Hi @junelion, how's your 489 Regional Visa?


----------



## downunder15 (Oct 28, 2015)

romio2020 said:


> Hi all,
> 
> I am a new comer to this forum, and would like to ask if anyone received a reply from Southern Inland in NSW that offer Regional sponsorship under visa 489, I've applied on 9 August 2013 and still did not get feedback from them.
> 
> Did anyone receive a reply from them ?


Hi @romio2020, how's your 489 visa? Are you already in Southern Inland?


----------



## Tlc1999 (Dec 26, 2015)

I an electronics engineer. I would like to move Southern Inland. Could you please let me know which city is better in terms of job opportunities.


----------



## MarcoNSW (Oct 9, 2015)

*SI invitation for step 2*

Hi all,
is there anyone who got invitation for step 2 for SI state nomination in the last two monts?

Thanks in advance!


----------



## downunder15 (Oct 28, 2015)

MarcoNSW said:


> Hi all,
> is there anyone who got invitation for step 2 for SI state nomination in the last two monts?
> 
> Thanks in advance!


Hi @MarcoNSW, step 2 meaning EOI has been accepted? We've passed the step 2, our visa had been lodged and scheduled for medical and police clearance.


----------



## MarcoNSW (Oct 9, 2015)

downunder15 said:


> Hi @MarcoNSW, step 2 meaning EOI has been accepted? We've passed the step 2, our visa had been lodged and scheduled for medical and police clearance.


Yes, I understand that. Please can you tell me when you got invitation for step 2, i.e. invitation to send documents?

I did step 1 and now I am waiting response from SI.


----------



## downunder15 (Oct 28, 2015)

MarcoNSW said:


> Yes, I understand that. Please can you tell me when you got invitation for step 2, i.e. invitation to send documents?
> 
> I did step 1 and now I am waiting response from SI.


@MarcoNSW, Nov 2015.


----------



## MarcoNSW (Oct 9, 2015)

downunder15 said:


> @MarcoNSW, Nov 2015.


OK, thanks!


----------



## downunder15 (Oct 28, 2015)

MarcoNSW said:


> OK, thanks!


@MarcoNSW, what's your timeline.


----------



## MarcoNSW (Oct 9, 2015)

downunder15 said:


> @MarcoNSW, what's your timeline.


I did step one on 1st November. (I have 55 points without nomination)


----------



## downunder15 (Oct 28, 2015)

MarcoNSW said:


> I did step one on 1st November. (I have 55 points without nomination)


@MarcoNSW, I see. Our EOI submission was on the 29th of Oct 2015, then got invited on the 24th of Nov 2015. When did you submit your EOI.


----------



## khawar806 (Nov 19, 2015)

i had applied for the visa on 16 dec 2015. Whats the minimum time for granting the visa?


----------



## azharshabir (Apr 10, 2015)

* _Data extract_:
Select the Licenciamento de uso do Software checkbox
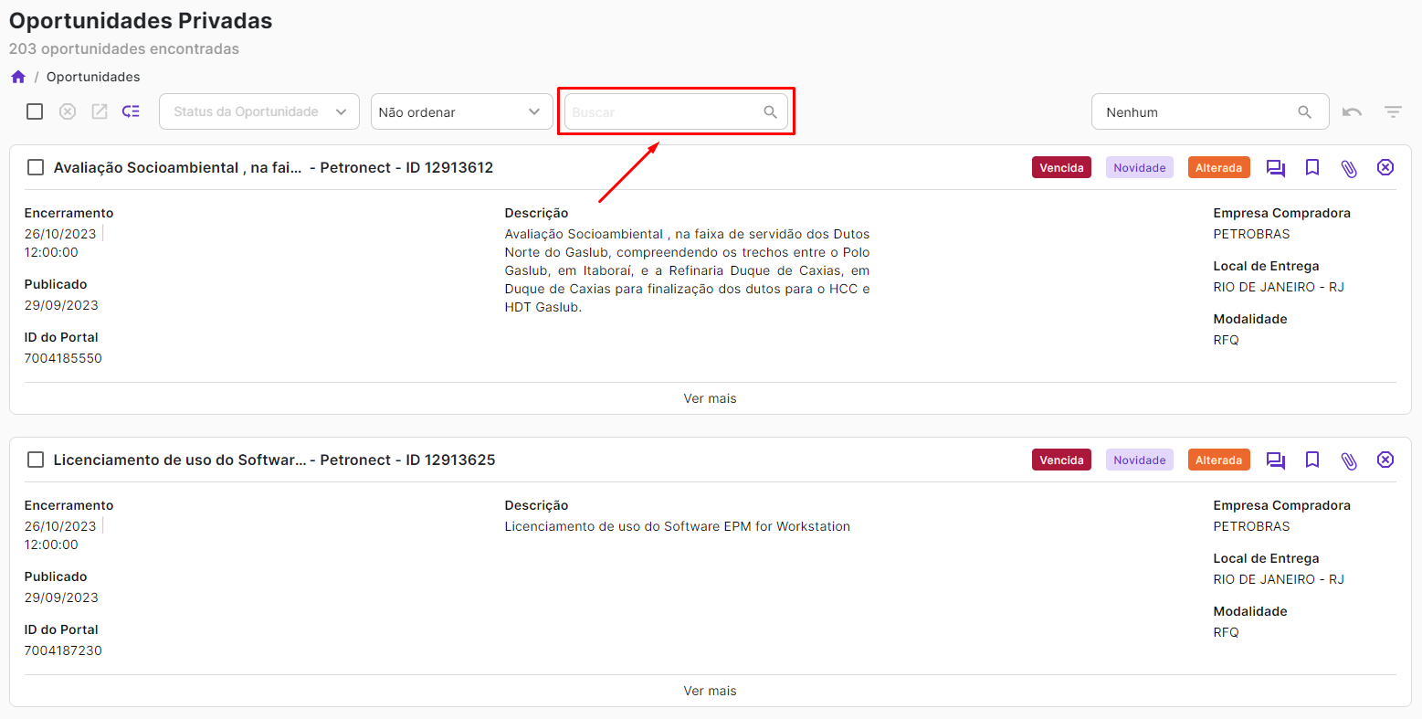The height and width of the screenshot is (719, 1422). 36,460
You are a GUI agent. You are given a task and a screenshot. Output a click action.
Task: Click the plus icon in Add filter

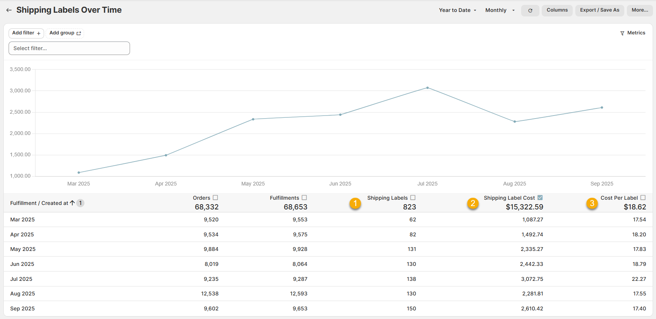[38, 33]
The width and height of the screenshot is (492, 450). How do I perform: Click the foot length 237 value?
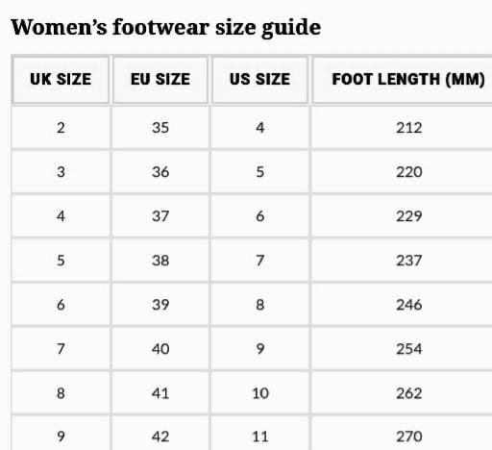409,261
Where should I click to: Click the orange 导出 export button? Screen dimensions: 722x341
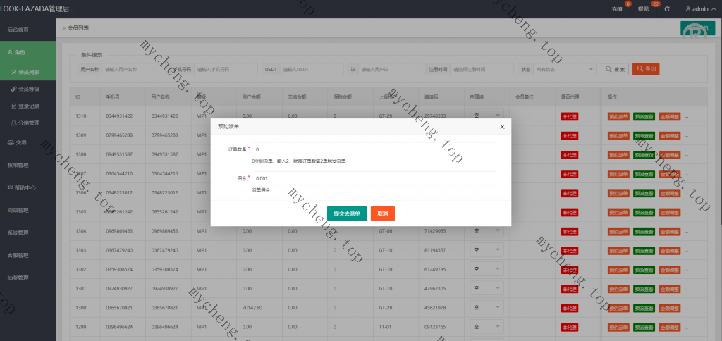(x=646, y=69)
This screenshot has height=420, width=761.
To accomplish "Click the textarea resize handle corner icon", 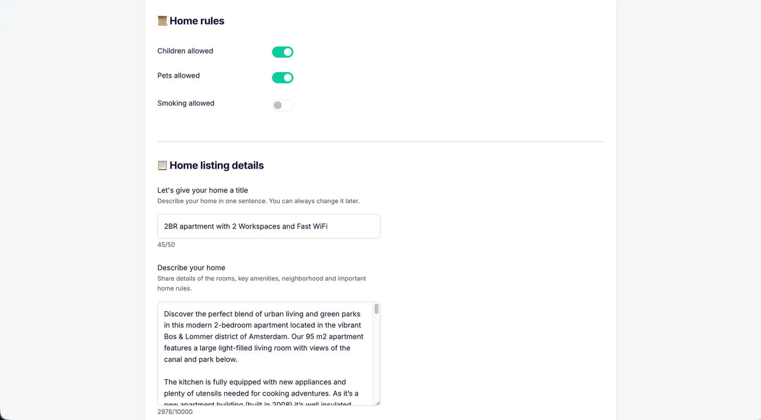I will (378, 403).

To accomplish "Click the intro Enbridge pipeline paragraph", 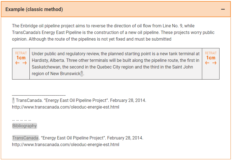I will [113, 32].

* _Exercise_: Shorten the forum thread's paragraph that begins "I am a new comer to this forum," keeping its main facts.

* _Task result_: I'm new to the forum. Has anyone had a reply from Southern Inland, NSW, which offers regional sponsorship under visa 489? I applied on 9 August 2013 and have heard nothing yet.